David finished with 70 not out off 25 balls; 68 of those coming in the death overs, the most by any batter in the history of the IPL. “It doesn’t always happen that way. The skipper Rajat was absolutely smoking it and I was taking balls off him so to be able to get us to a score and obviously put a lot of pressure on the opposition, it was super, super fun.”
In 2025, David was sixth on the list of most sixes: 94 in 46 innings. He hit 14 of those in 101 balls in the IPL, where, as a finisher, his role was critical in giving RCB their first title. But behind this six-hitting madness, David explained that the behind-the-scenes work has been immense.

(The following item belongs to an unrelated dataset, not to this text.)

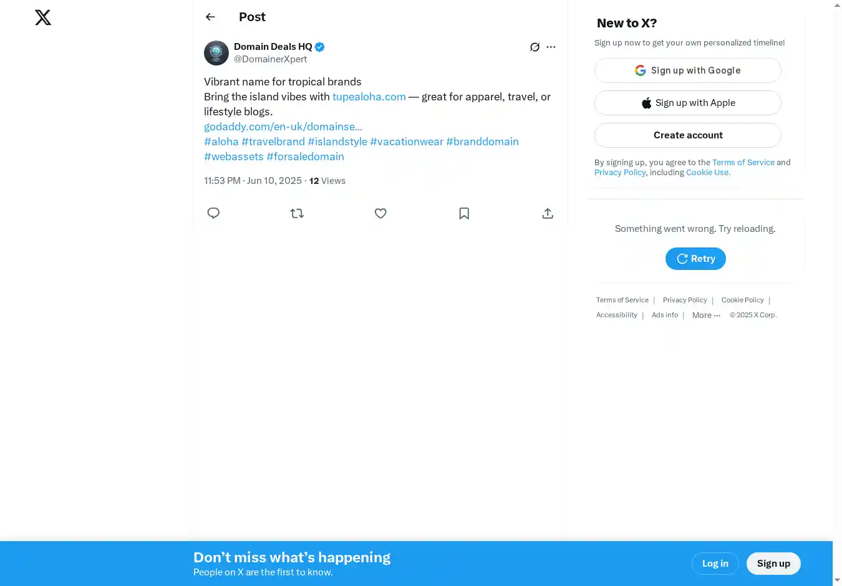The image size is (842, 586).
Task: Expand the More footer menu
Action: [x=706, y=315]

“It’s a lot of the prep we do over here,” David said. “[I am] very lucky to be able to work with DK [Dinesh Karthik], who’s obviously an incredibly experienced player in these conditions, and we’re working on lots of different stuff. You still keep your basics that you build your strength around and then you try and improve. I’ve been in the IPL [for] a few years now and I think that you also, with that prep and that time, you don’t put as much pressure on yourself to perform.

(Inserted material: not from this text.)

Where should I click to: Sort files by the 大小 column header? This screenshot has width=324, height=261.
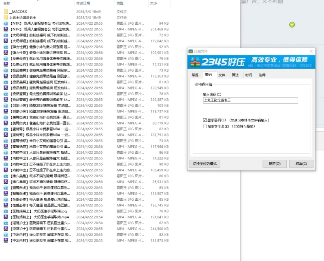tap(153, 3)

“I try and enjoy it on the good days and obviously there’s going to be some bad ones but that’s the game and especially when we try and play high-risk, attacking cricket.”

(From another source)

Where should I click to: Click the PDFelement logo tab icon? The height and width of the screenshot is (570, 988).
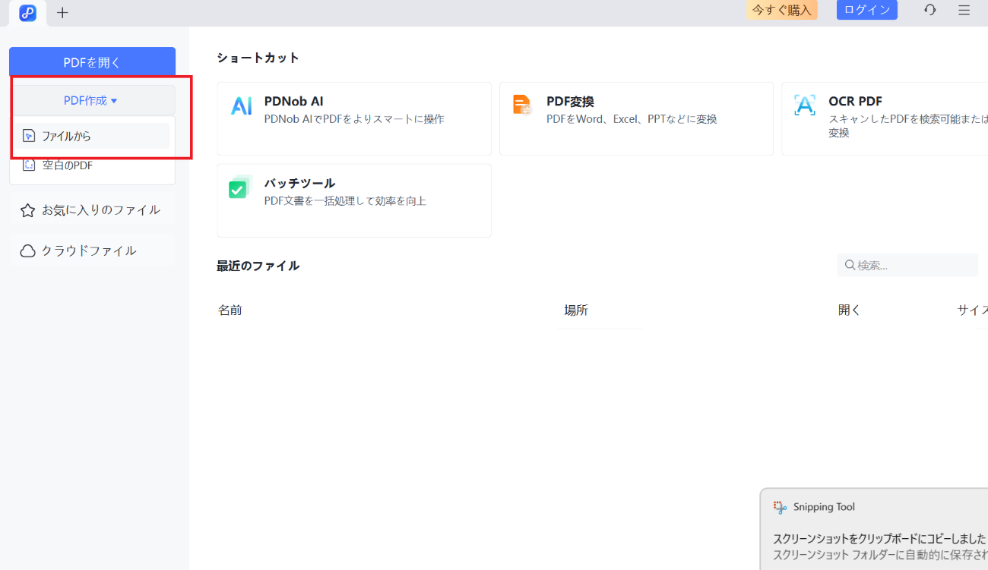tap(27, 13)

David’s skills have earned him the respect of his captain, who called him “one of the best finishers I’ve ever seen”, as well as his other RCB team-mates.
“He’s so confident in his technique and the areas that he wants to hit,” Devdutt Padikkal said about David. “When he goes out there, he’s very clear and he understands which bowler he needs to target and where. When you have those plans in place and that clarity is there in your head, I think it makes it a lot easier.
“I wish I could hit anywhere close to what he hits like but just looking at the technique that he has, you can obviously try and pick up things. It’s all about self-belief and that confidence that he has to go from ball one. If you can emulate that confidence, I think it’ll translate to everyone in the team as well.”
It’s not been the easiest four months and a bit for David. He was ruled out of the Big Bash League with a hamstring injury in late December. While he recovered in time for the 2026 T20 World Cup, he only managed 0 and 6 in the two innings he batted at No. 4 as Australia crashed out in the group stage.
But if anyone felt that David was coming into the IPL undercooked, there is a ball lodged on the roof of Chinnaswamy which might say otherwise.